The US treasury secretary, Janet Yellen, has said a four-day trip to Beijing has put ties with China on a “surer footing” and paved the way for better communication between top officials who run the world’s two largest economies.
This relatively modest outcome had been flagged by US officials and expected by analysts before Yellen arrived, and is a reflection of how fraught one of the world’s most critical relationships had become.
“I expect that this trip will help build a resilient and productive channel of communication,” Yellen said at a press conference before returning home on Sunday.
“My hope is that we can move to a phase in our relationship where senior-level diplomacy is simply taken as a natural element of managing one of the world’s most consequential bilateral relationships.”
China has accused the US of trying to hobble its growth and choke off trade between the two countries – or “decouple” their economic growth. US sanctions on hi-tech chips that are vital for advanced computing are a particular concern.
Yellen said despite “significant disagreements” between the two countries, the US did not view its economic might as a weapon to be deployed against China. “President [Joe] Biden and I do not see the relationship between the US and China through the frame of great power conflict. We believe that the world is big enough for both of our countries to thrive.”
Trade and close ties between the two countries was vital for global prosperity, she added. “We know the decoupling of the world’s two largest economies would be disastrous for both countries and destabilising for the world. And it would be virtually impossible to undertake.”
The US would not back away from economic controls needed to protect its national security, but they would be narrow and closely focused on key concerns, Yellen said.
Washington would also consider responding to Chinese concerns about “unintended consequences” of any controls, if they were not strictly targeted in practice, she added.

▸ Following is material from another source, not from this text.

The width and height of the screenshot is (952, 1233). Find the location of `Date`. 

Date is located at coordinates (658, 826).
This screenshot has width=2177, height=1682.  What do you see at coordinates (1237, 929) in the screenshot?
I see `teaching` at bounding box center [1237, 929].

Yellen said she had raised the US’s own “serious concerns” in 10 hours of meetings with China’s top policymakers. They include China’s “coercive” treatment of American firms, lack of protection for intellectual property and keeping its markets walled off in defiance of international deals.
She used the trip to seek greater cooperation on areas where Washington thinks there is room for more progress through international collaboration.
These include climate financing, where more support from the world’s current top emitter of greenhouse gases should push faster change, and debt relief for poorer countries.
China is the world’s largest creditor nation and there are increasing worries that crippling repayment obligations across the global south could badly damage the world’s most vulnerable people. Goverments are already facing diverting scarce resources away from education, health and other priorities, to service loans owed to Beijing and other creditors.
Yellen met many people from a new team that are just taking up top posts or preparing to move into them. She appeared to effectively confirm the appointment of a new central bank chief, by referring to Pan Gongsheng, the deputy governor of the People’s Bank of China, as the acting head.
The talks “served as a step forward in our effort to put the US-China relationship on a surer footing”, she said.
High-level talks were once a regular part of the relationship between Washington and Beijing. But they were brought to an end by controls on movement in response to the Covid-19 pandemic, even as tensions between the US and China rose on issues from trade and Taiwan to tech and the origin and handling of Covid.
Trips this summer by Yellen and the secretary of state, Antony Blinken, were the first by top US officials in over three years, since before the Covid-19 pandemic began.
She also raised Russia’s invasion of Ukraine. China has a close “no-limits” relationship with Moscow and although it has not supplied weapons, it has supported Russia in other ways since it sent troops across the border.
“I communicated to this it is essential that Chinese firms avoid providing Russia with material support or assistance with sanctions evasion.”